Had Jerry Lee Lewis been an insurance salesman, an ad-man, a professional, there might have been some tut-tutting, and that would be that. But Lewis was an icon of moral retreat to his critics, so his child marriage was not been inducted into the sanctity of marriage, but corrupted into the cesspool of generational decline. This was a chance to gain traction in culture war, and hit out not just at him, but at the purveyors of a new, mass youth culture.

In all this, the actual child involved was really peripheral. The driver was moral indignation, not child protection. A good sense of the Zeitgeist may be found here: https://lavocedinewyork.com/en/entertainment/2022/10/31/jerry-lee-lewis-child-bride-and-cousin-the-first-big-scandal-of-rocknroll/

Given the absence of precedent, it makes sense that the virulence and strength of the attack may have surprised Jerry Lee Lewis, in a way that would have been entirely expected and predictable to a Mick Jagger coming into pop culture with the cultural conflicts fully defined.
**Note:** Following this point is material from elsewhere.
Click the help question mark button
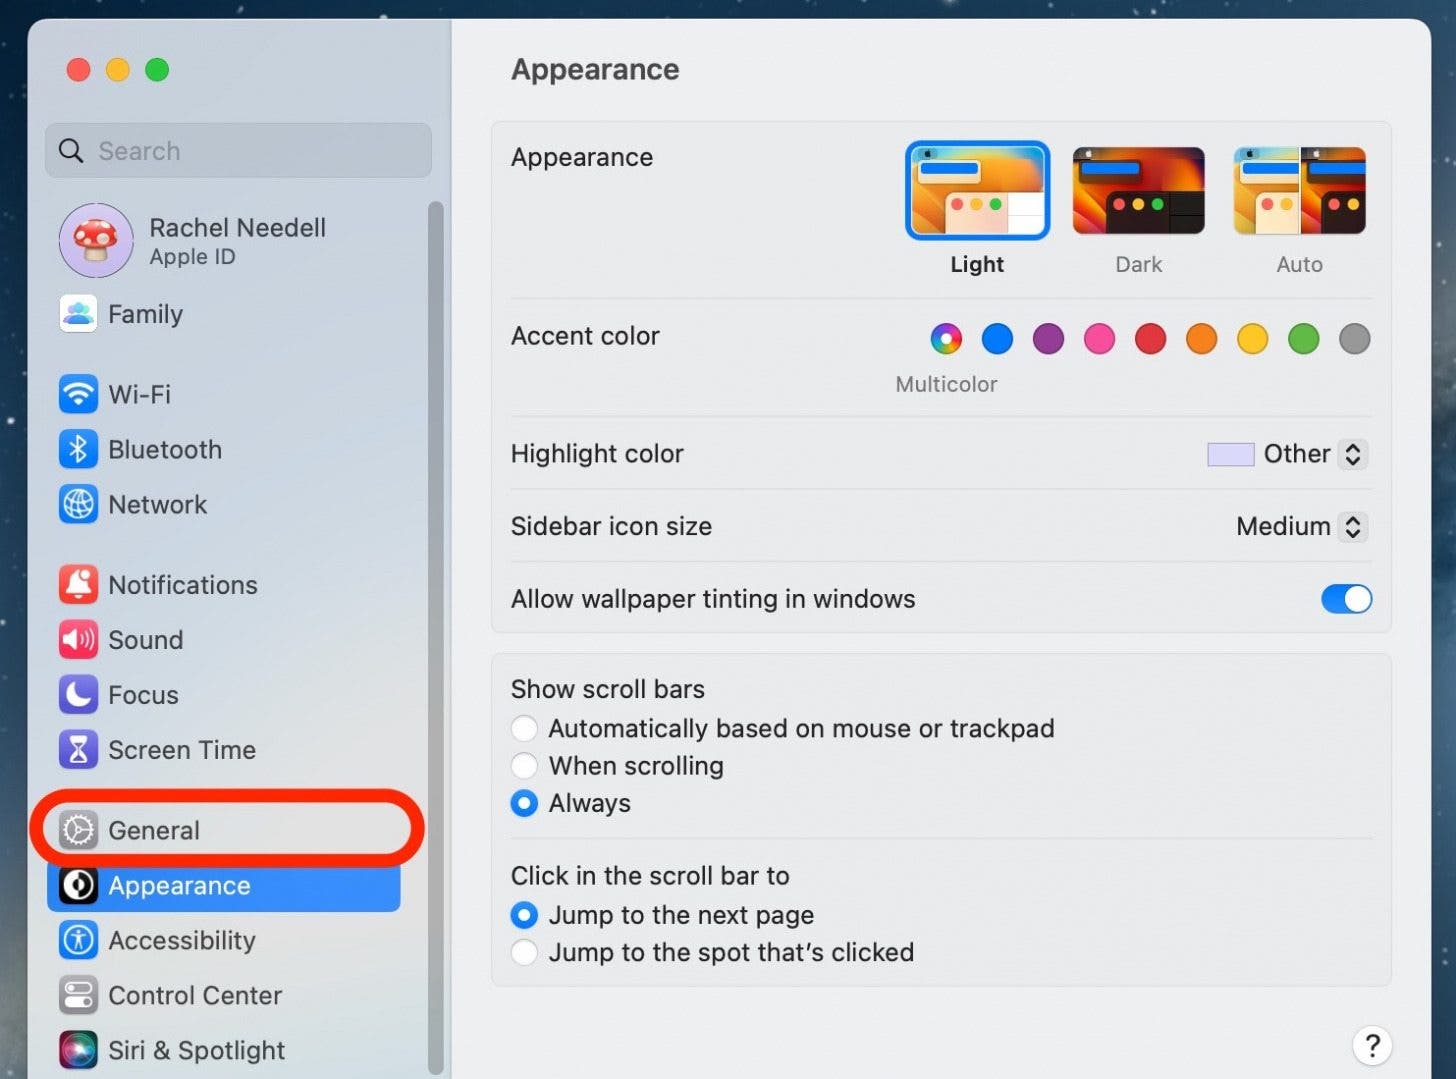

However, even such moral outrage was largely performative, and had no real implications or effect. Beneath the surface, no one cared. On the contrary, you can see that in the United States, the scandal was exploitable and could be kept going to the benefit of all concerned. Except of course Myra. Conservative personalities and church leaders could grow their constituencies and Rock'n'Roll marketers could grow theirs off this outrage theatre.

US society as a whole was simply not outraged by this. In 1959, just after the whole Jerry Lee Lewis scandal had peaked, Elvis Presley was dating a 14 year old, with her parents' consent, and multiple more 14 year olds without anyone raising a finger.

It was not in fact until they went to London in 1958, that he was actually cancelled. Here cultural attitudes were different. This did evidently come as a shock to Lewis. In London, where the minimum age of marriage across England had been 16 since 1929, the police interviewed Myra to check on her wellbeing. The outrage was not primarily driven by patriarchal notions of purity and culture wars, but by societal consensus that marrying a 13 year old was just creepy and harmful.

You can see the incomparably different attitudes in the two countries from this interview with Jerry and Myra on their return: https://youtu.be/P_0_nXbmAhM

The interviewer has no whiff of outrage, he comfortably addresses Myra as Mrs. Lewis. In contrast, see the quoted Brltish press in the article, or this front page article in the (UK) Daily Mirror: https://www.topfoto.co.uk/asset/7244/

Curiously, it was only after the furore in England that Lewis faced meaningful consequences back home. You can tell from the interview above that even the press upon his return had no sense that he would become a pariah shortly. Somehow, it was not his marrying a child that sunk his career for a decade or more. It was not the fact he had not divorced at the time he married her (as he hadn't when he married his previous wife). It was certainly not that she was his first cousin once removed. Somehow, it was the fact that he scandalised Britain, which tipped the scales back home.

You can understand his being confused by the mixed messages American Society was giving him.

As a final note, in emphasising how English society rejected vehemently his marriage to a child, it is worth noting that it had no massive issues, just a few years later, with the multiple underage groupies associated with major celebrities.